(Records from a data source)
----
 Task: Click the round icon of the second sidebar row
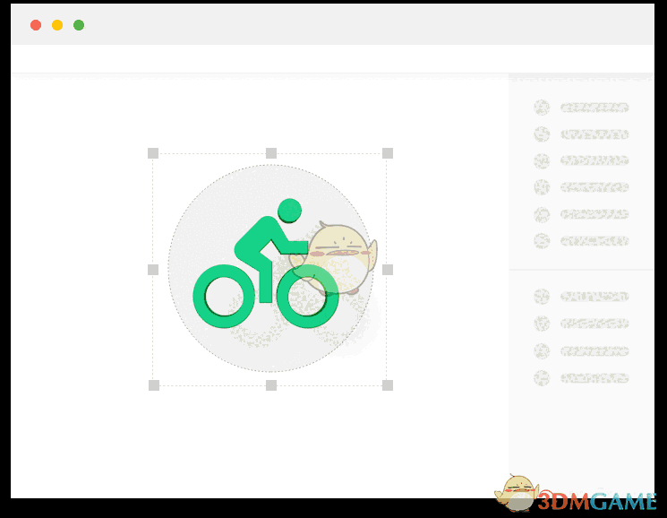tap(542, 134)
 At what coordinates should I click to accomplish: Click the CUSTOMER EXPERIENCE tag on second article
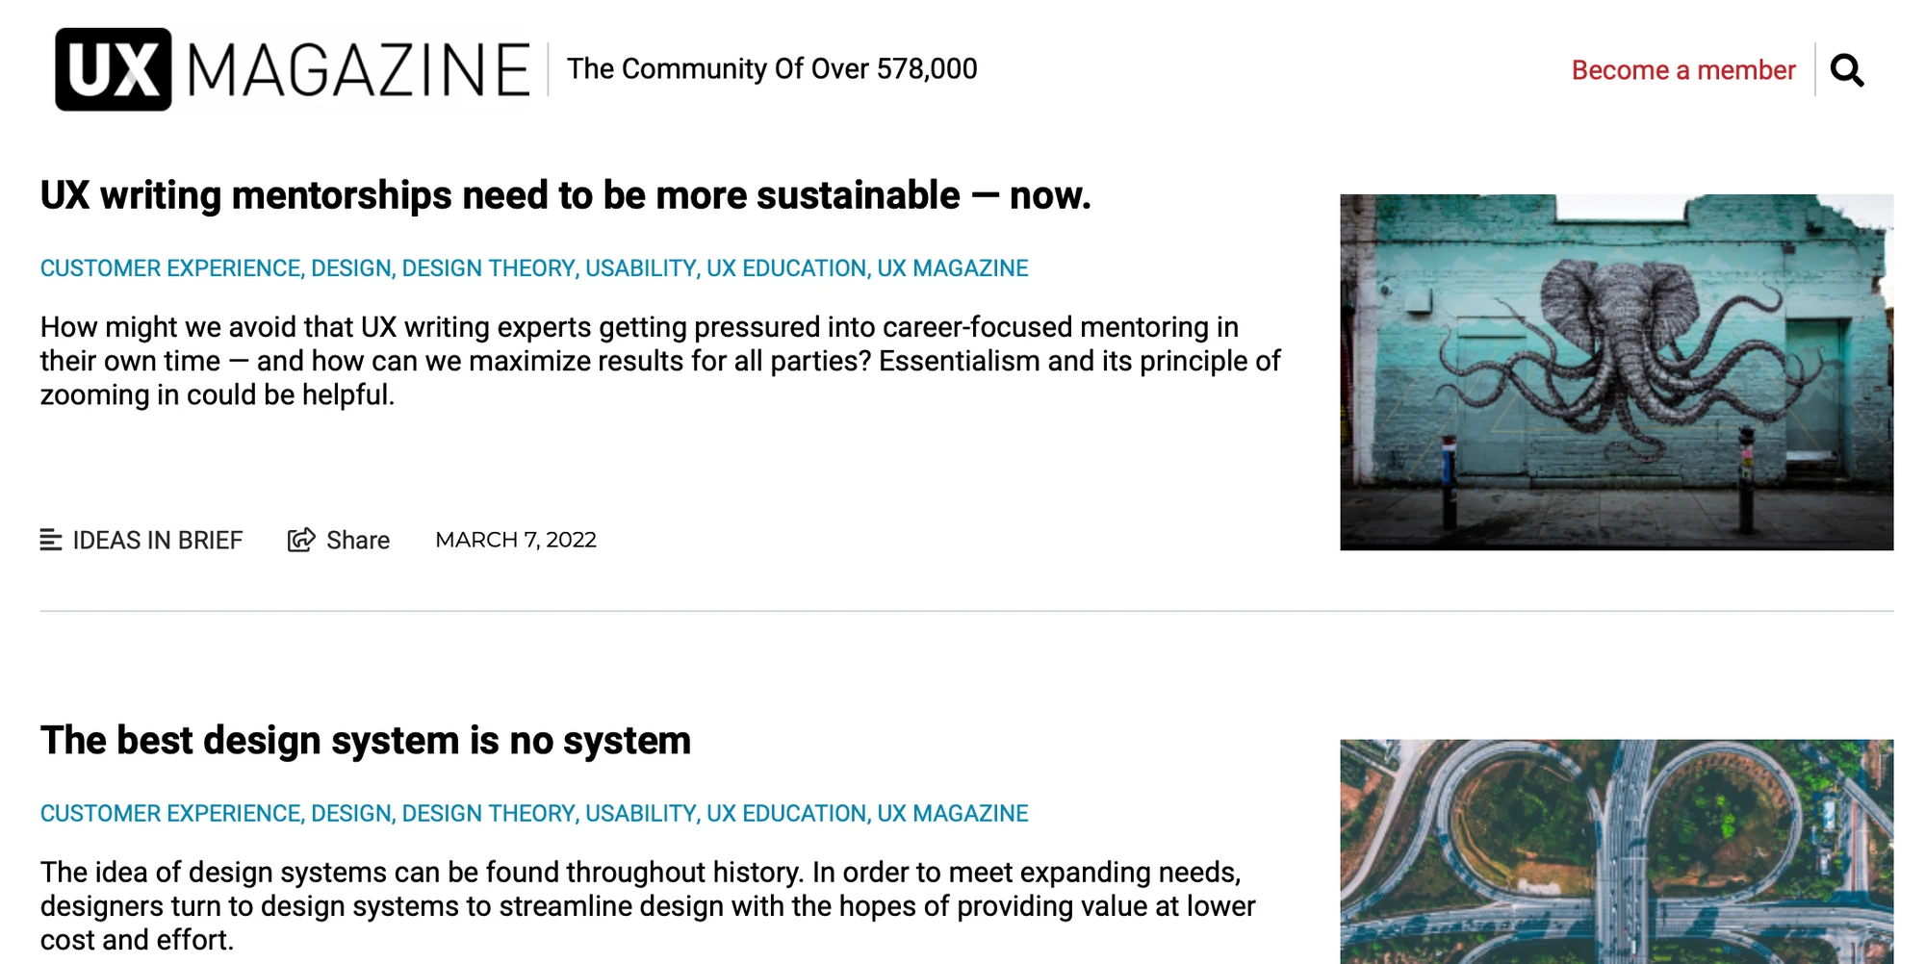click(168, 813)
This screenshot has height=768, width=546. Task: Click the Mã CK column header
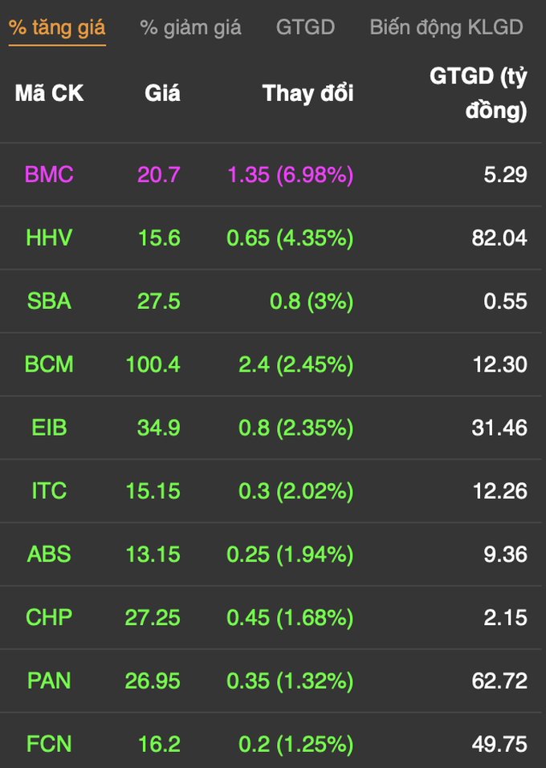49,93
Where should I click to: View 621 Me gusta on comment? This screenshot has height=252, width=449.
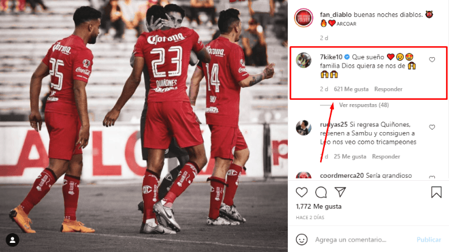351,89
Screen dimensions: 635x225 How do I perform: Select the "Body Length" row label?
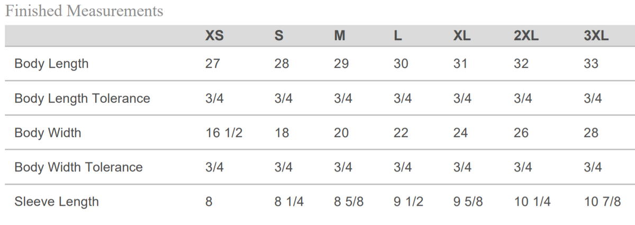click(51, 64)
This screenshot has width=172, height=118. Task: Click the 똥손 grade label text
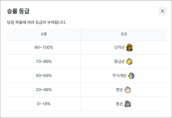point(120,104)
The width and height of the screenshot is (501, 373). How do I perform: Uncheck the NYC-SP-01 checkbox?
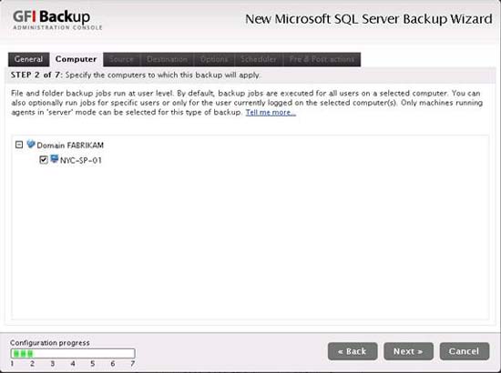[44, 159]
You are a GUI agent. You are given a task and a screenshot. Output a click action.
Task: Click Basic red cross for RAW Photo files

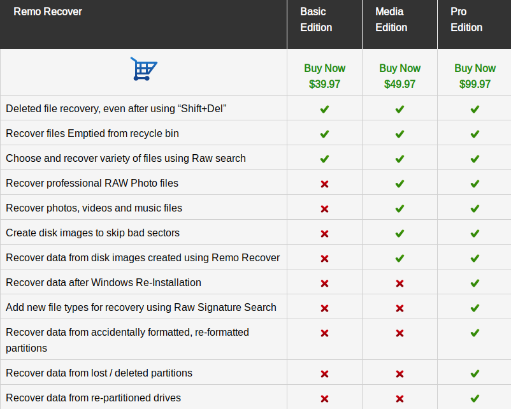[x=324, y=184]
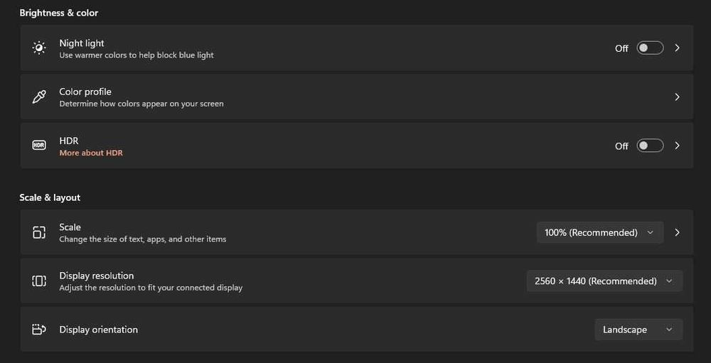The image size is (711, 363).
Task: Click the Night light row title
Action: pos(82,43)
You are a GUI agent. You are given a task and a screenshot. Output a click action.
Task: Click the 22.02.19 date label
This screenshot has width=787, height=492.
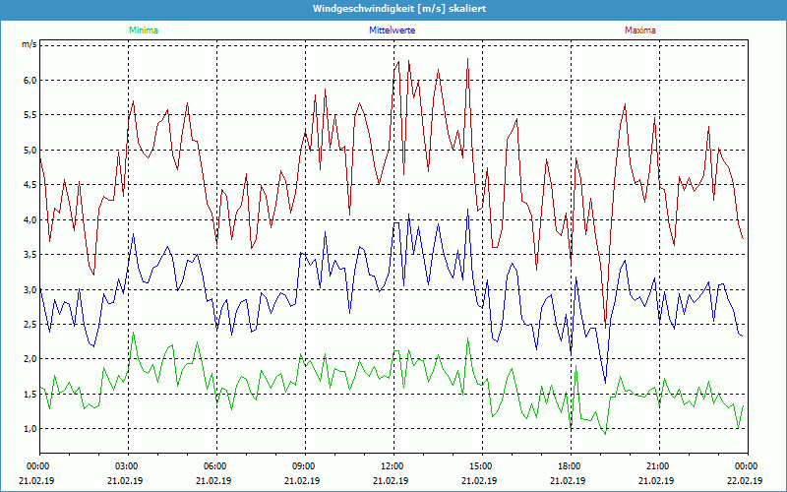pos(746,481)
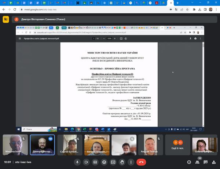This screenshot has height=169, width=220.
Task: Toggle closed captions in the call
Action: click(x=95, y=162)
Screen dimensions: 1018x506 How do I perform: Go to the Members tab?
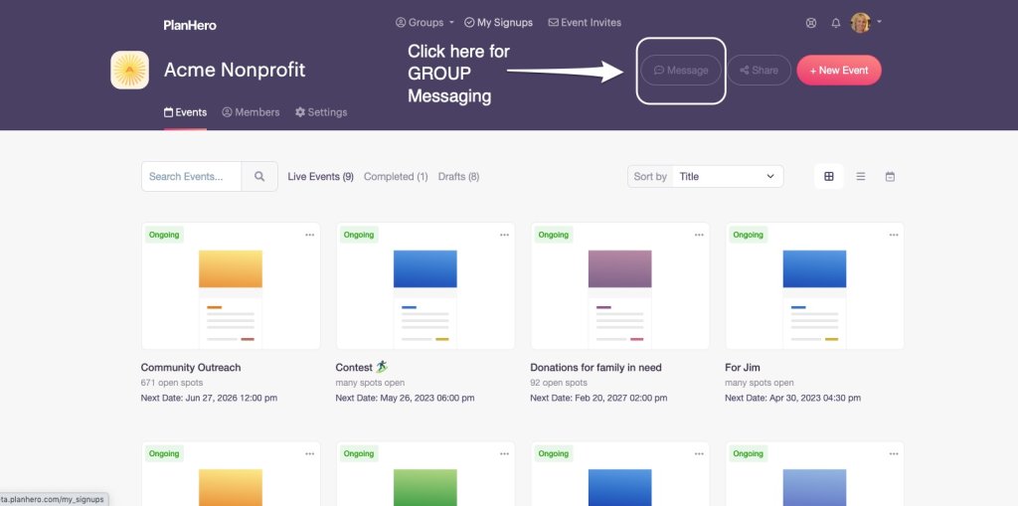[251, 112]
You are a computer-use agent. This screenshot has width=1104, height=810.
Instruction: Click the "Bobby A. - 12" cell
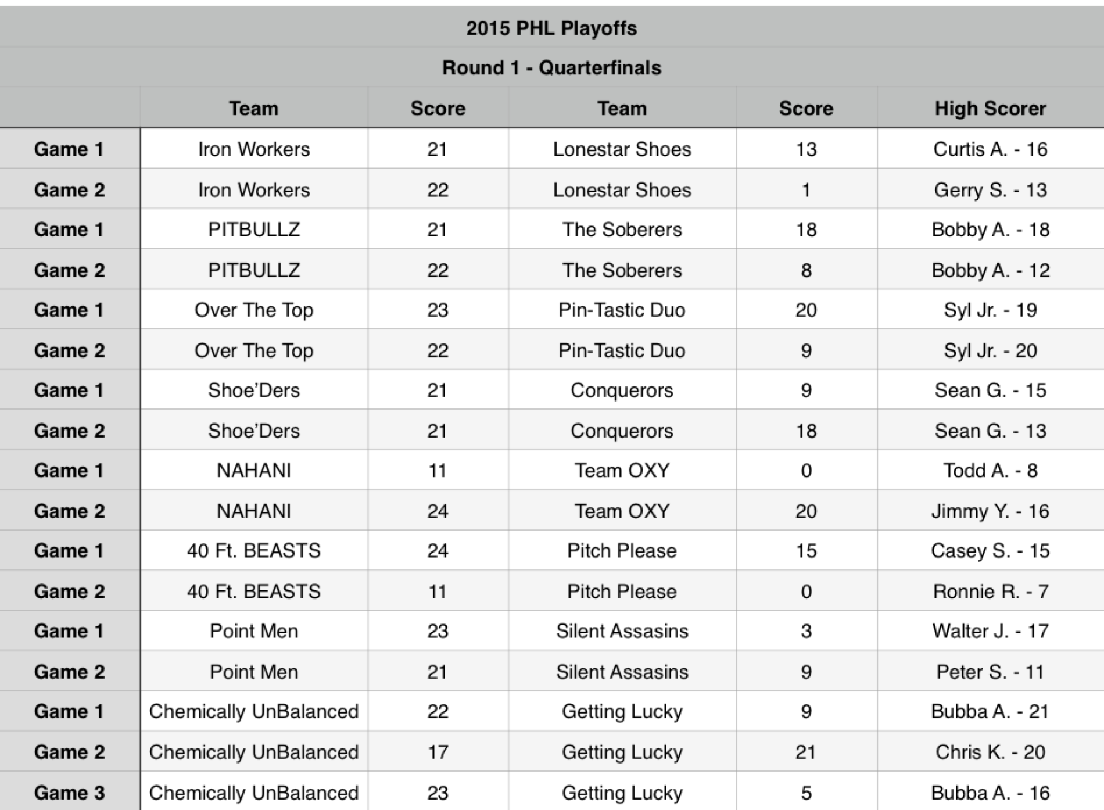(990, 270)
----
▶ **Problem to work on**
Word-for-word restatement: every line from the one with "This screenshot has width=787, height=492." through the final line of the data, both ends included, pictures excluded.

▶ **Response**
This screenshot has width=787, height=492.
pos(746,481)
This screenshot has height=169, width=220.
Task: Toggle closed captions in the call
Action: click(x=95, y=162)
Screen dimensions: 1018x506 How do I perform: Go to the Members tab?
[251, 112]
You are a computer-use agent. This screenshot has width=1104, height=810.
Instruction: Click the "Bobby A. - 12" cell
(990, 270)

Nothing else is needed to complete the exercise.